Let's just start with an interview of once big-time network news anchor Brian Williams who was back on network television covering the recent election.

Q: Mr. Williams, how many dead bodies was it again you saw floating past your Ritz Carlton hotel room during Katrina? How deep was the water again outside your landlocked hotel? And run that dangerous helicopter story by us again, if you will. You know, the one former military people who were there proved you lied about and you gave a phony public apology on national television.

And we need USA Today to tell us how many completely fabricated phony stories one of their foreign correspondents a few years back filed. The number if you knew would surprise before his editors caught on or got caught. And while we're at it Washington Post, let's go over that Bob Woodward intern story who got an award for a totally phony story she wrote about an inner city young person. It was both PC and PF--politically correct and also patently false.

And we're just scratching the surface here. MSM has a long history of fabricating the news. But somehow or other we don't think we're going to hear from these folks. Here's an excerpt from a 2007 piece on the subject from the Columbia Journalism Review, hardly a right wing organization.

www.cjr.org/feature/before_jon_stewart.php

Fake news has been with us for a long time. Documented cases predate the modern media, reaching as far into the past as a bogus eighth century edict said to be the pope-friendly words of the Roman emperor Constantine. There are plenty of reports of forgeries and trickeries in British newspapers in the eighteenth century. But the actual term “fake news”—two delicious little darts of malice (and a headline-ready sneer if ever there was one)—seems to have arisen in late nineteenth century America, when a rush of emerging technologies intersected with news gathering practices during a boom time for newspapers.

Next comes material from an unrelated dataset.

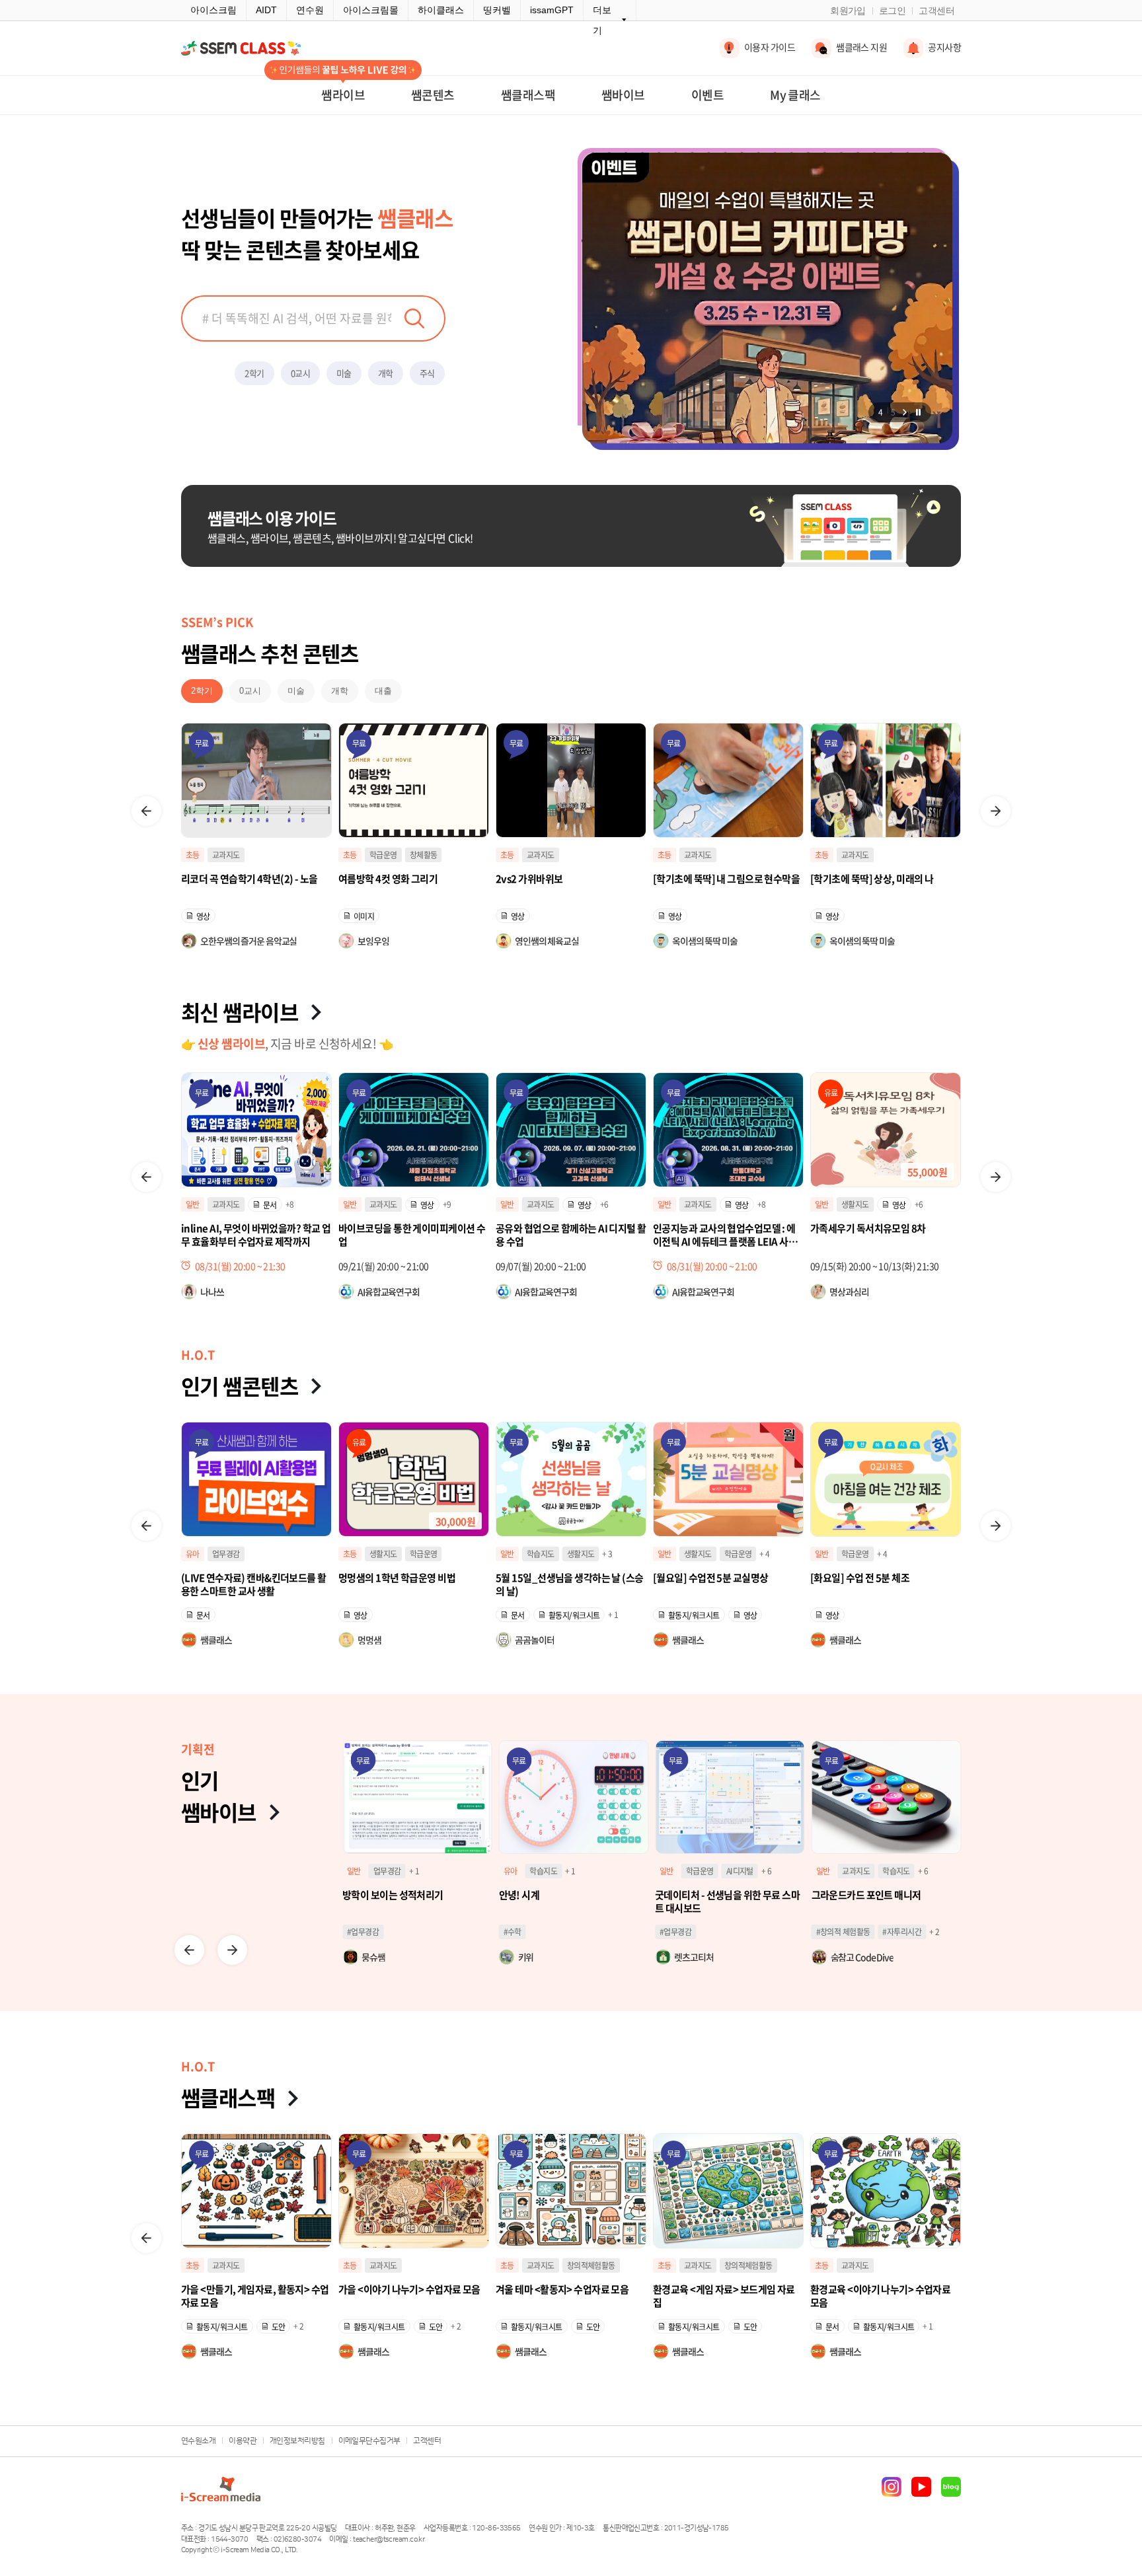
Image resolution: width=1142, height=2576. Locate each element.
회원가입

The impact of new technology is hard to overestimate. The telegraph was followed by trans-Atlantic and transcontinental cables, linotype, high-speed electric presses and halftone photo printing—wireless gave way to the telephone. The nation, doubled in population and literacy from Civil War days, demanded a constant supply of fresh news, so the media grew additional limbs as fast as it could. Newly minted news bureaus and press associations recruited boy and girl reporters from classified ads—“Reporting And Journalism Taught Free Of Charge”—and sent their cubs off to dig up hot stories, truth be damned, to sell to the dailies.

By the turn of the century, the preponderance of fakery was reaching disturbing proportions, according to the critic and journalist J.B. Montgomery-M’Govern. “Fake journalism,” he wrote in Arena, an influential monthly of the period, “is resorted to chiefly by news bureaus, press associations and organizations of that sort, which supply nearly all the metropolitan Sunday papers and many of the dailies with their most sensational ‘stories.’”

Montgomery-M’Govern delivers a taxonomy of fakers’ techniques, including the use of the “stand-for,” in which a reputable person agrees to an outrageous lie for the attendant free publicity; the “combine,” in which a group of reporters concoct and then verify a false story; the “fake libel” plant, in which editors are duped by conspirators into running false and litigious articles; the “alleged cable news” story, in which so-called “foreign reports,” dashed off in the newsroom or a downtown press association, are topped with a foreign dateline and published as truth. The editors of huge Sunday editions, with their big appetites for the juiciest stuff (what M-M calls “Sunday stories”) naturally set the bar lower for veracity than they did for hot-blooded emotional impact.

One could easily add to those fake techniques a journalism staple, the attribute "a source close to "or "an un-named source said...."  Once upon a time when the three main networks controlled nearly everything, they lied to the population on a consistent basis. Their favorite method, fake news stories.